Только очень немногие люди, выйдя из воды, остаются красивыми. Верно, сама их кожа состоит из крошечных сот-ловушек, удерживающих воду, так она в них и остаётся жить и разговаривать. Когда они умирают, ловушечьи жва- лы расслабляются, и вода, вольная, возвращается в небо, а после назад, в море, оставляя за собой тоненькую корочку соли, поэтому те люди не тлеют, лишь ссыхаются.
(Так хотелось думать. Вообще же думать хотелось не очень. Солнце что-то такое делает с человеческой головой, что несколько часов кряду можно жить как животному, притом не самому сообразительному. И весь берег, как противень, выложен плохо подошедшим сырым тестом их тел.

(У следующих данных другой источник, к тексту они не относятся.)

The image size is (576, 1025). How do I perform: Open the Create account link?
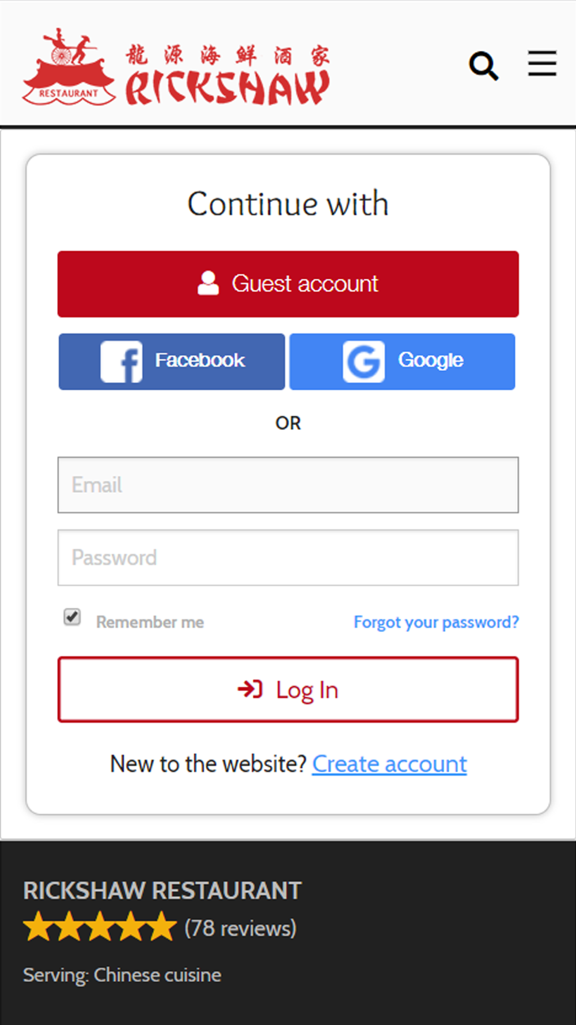pyautogui.click(x=389, y=764)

Придёт, кажется, большая волна и слизнёт. Только песок на зубах хрустнет. Так хотелось думать.)
Дети вылавливали медуз и наблюдали их таянье. Сосредоточенно, точно маленькие учёные. Один придавил её камнем, другая жеманно тыкала пальчиком. Медуза
была засланцем небезопасного чужого мира, не умела говорить и смотреть, из неё не текла кровь. Сгусток солёной воды, вот что она была такое. Не человек и не зверь, а словно бы приобретшая плотность тень. Сжимается и разжимается, как некоторое отдельное, полупрозрачное, холодное не пойми чьё сердце. Потом подошёл взрослый и сковырнул его в воду палкой.
Зимой, подумал мальчик, море не замерзает, а превращается в студень. В рыбное заливное. Приходят люди, отрезают большими ножами и так питаются до самой весны. Летом съеденное опять отрастает, потому что зимой люди едят море, а летом море ест людей.

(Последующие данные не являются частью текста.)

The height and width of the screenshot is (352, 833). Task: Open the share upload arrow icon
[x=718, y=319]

…В первый раз заплыл так, что не видно берега. И берегу его не видно. Огляделся: «такой, верно, видел бог землю, когда творил её. Никому не видной». Синий морщинящийся шар с жидкой кожей, укутанный тоненьким, в два пальца, небом. Тогда ещё ни рыб, ни организмов, ни трав, только вода, но какая вода? Та вода другая, живая, один глоток выпьешь и процветёшь, как пруд, заведутся в тебе малые земли. Один человек-левша ходил по городу, никогда не разжимая правый кулак, потому что был там маленький город с башнями, садами, горожанами и даже уличными собаками, никому никогда не подавал руки и прослыл угрюмым мизантропом, и под конец в приличные места его звать перестали, а в неприличных всегда была вероятность ввязаться в какую-нибудь историю. В море человек гол и невесом, море им играет, снизу поддерживает тупым полумягким носом, как мячик. Человек существо пустое, легче воды, и сама вода его тела слишком легковесна,
будто бедная родственница той, большой воды снизу и всё время за человечка просит. Из этой, нашей человеческой воды на небе получаются особые сизые облака, что на крылья похожи и всё время складываются в разные нелепые картинки. На них наблюдатель смотрит, когда устаёт наблюдать и хочет поразвлечься чем-нибудь несущественным. Вот для этого мы тут, не для чего-то, как нам мнилось, своего. А что он там наблюдает — бог весть.